| EXERCISE |
Copy out the items below word for word, beginning at the line that contains "Task: Switch to the Desserts category" and continuing through the end of the items. Leave out the pictures.

Dataset excerpt
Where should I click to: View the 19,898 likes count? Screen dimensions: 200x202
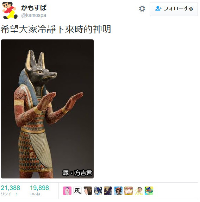pyautogui.click(x=39, y=188)
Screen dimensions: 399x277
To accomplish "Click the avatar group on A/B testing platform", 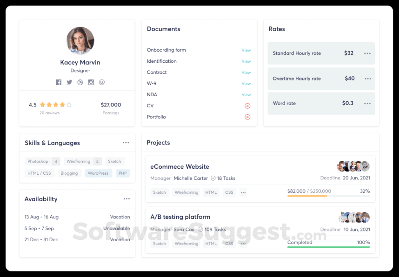I will click(353, 217).
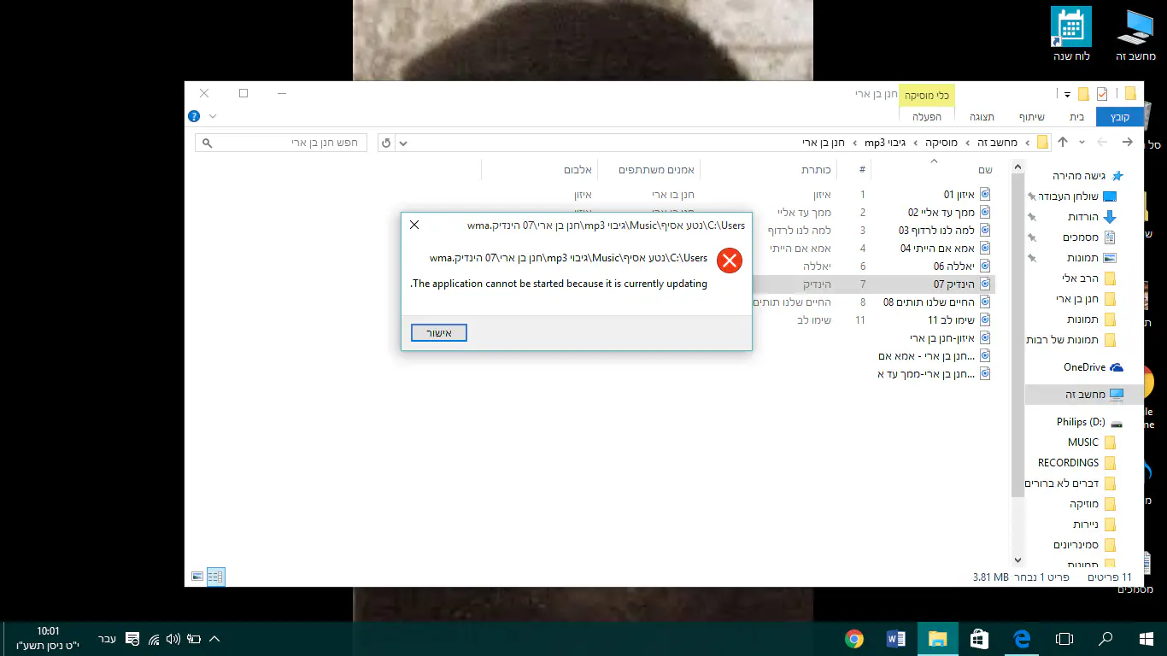1167x656 pixels.
Task: Go up one folder level
Action: [x=1062, y=142]
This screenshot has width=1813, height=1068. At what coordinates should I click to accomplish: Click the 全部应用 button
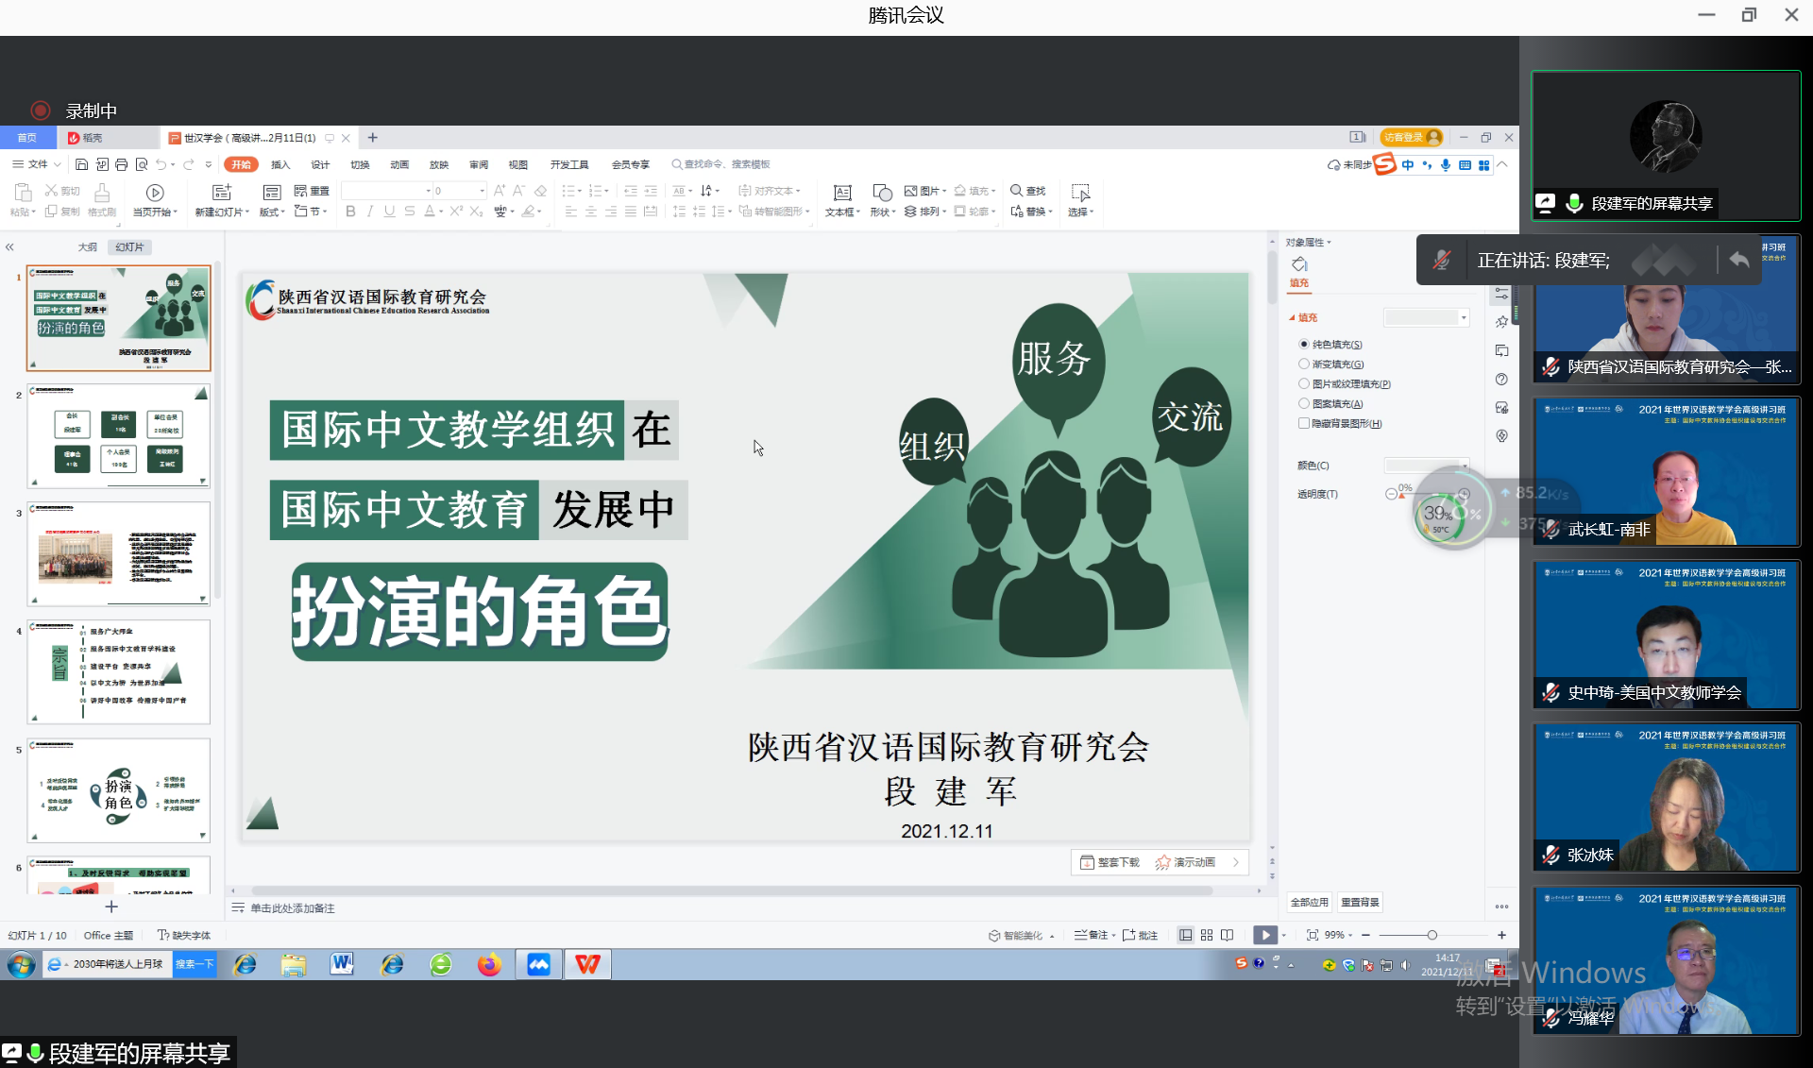click(1309, 902)
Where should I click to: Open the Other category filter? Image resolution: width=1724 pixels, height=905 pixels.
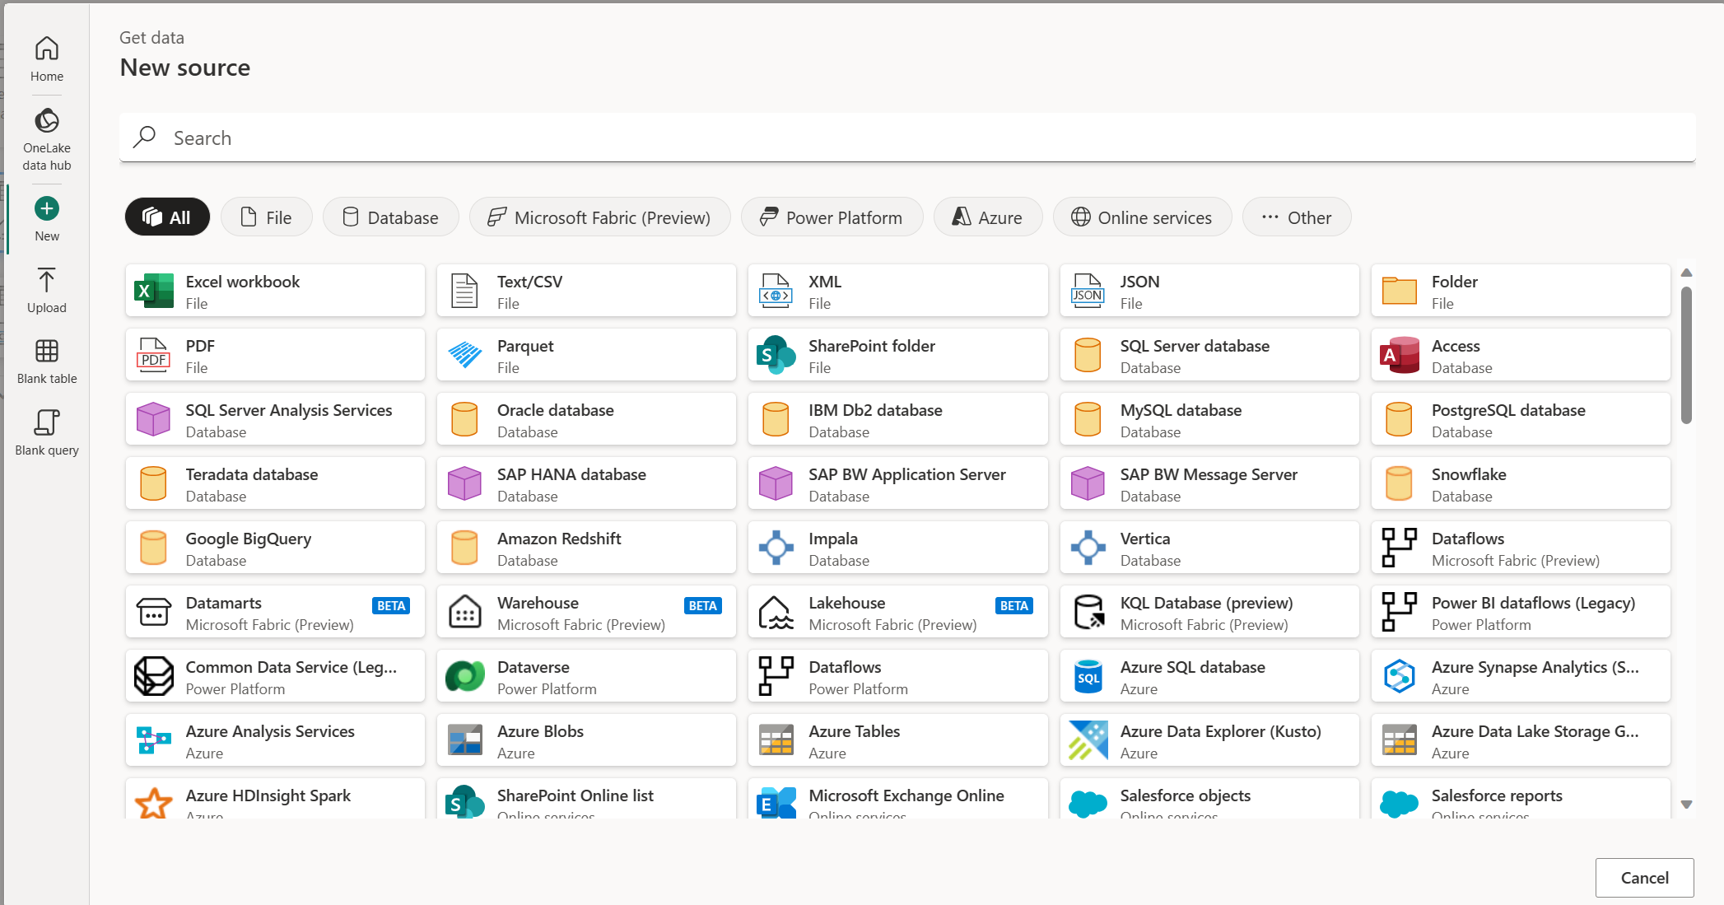(1296, 217)
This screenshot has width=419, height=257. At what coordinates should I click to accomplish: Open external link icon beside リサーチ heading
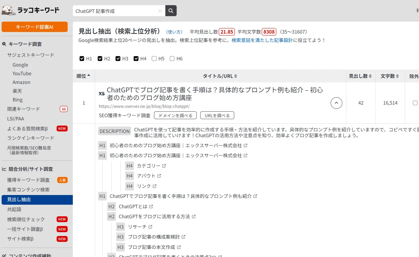pos(150,227)
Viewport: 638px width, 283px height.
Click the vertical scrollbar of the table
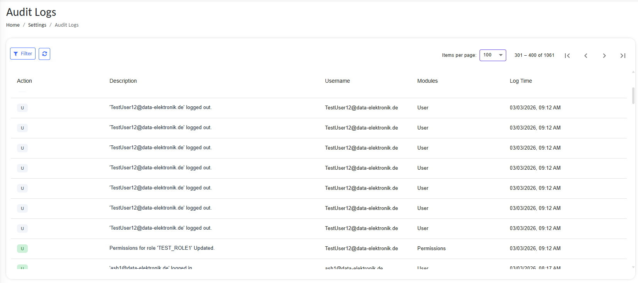pyautogui.click(x=633, y=95)
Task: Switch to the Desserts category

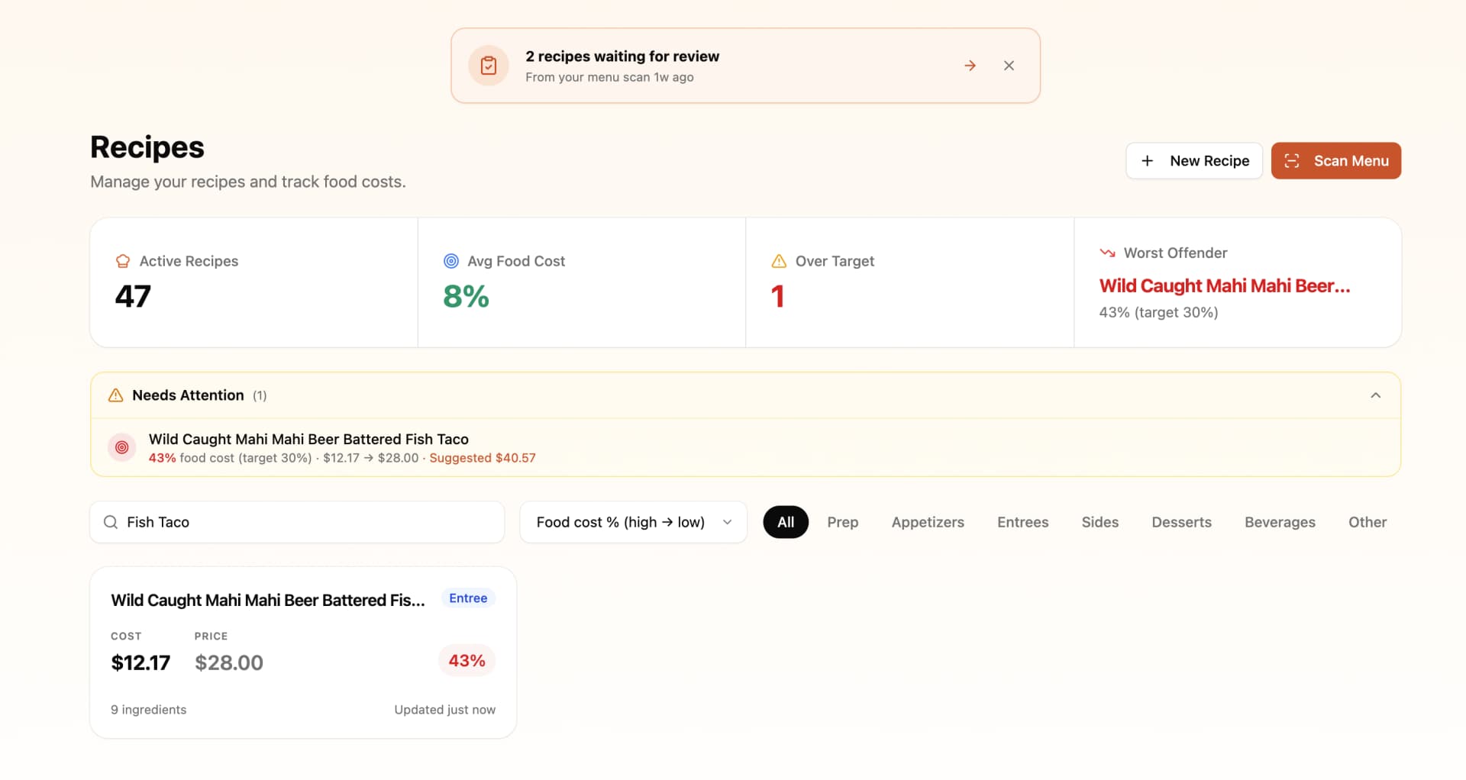Action: [x=1181, y=522]
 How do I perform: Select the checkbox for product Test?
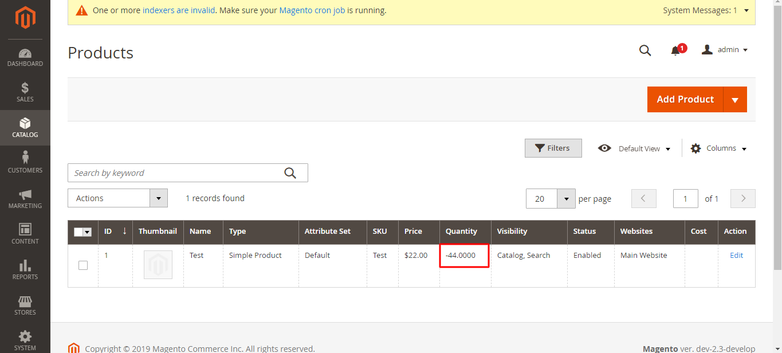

| RESPONSE TO THIS EXERCISE |
Task: Switch to the Desserts category

Action: [x=1181, y=522]
 How do I perform: Select the checkbox for product Test?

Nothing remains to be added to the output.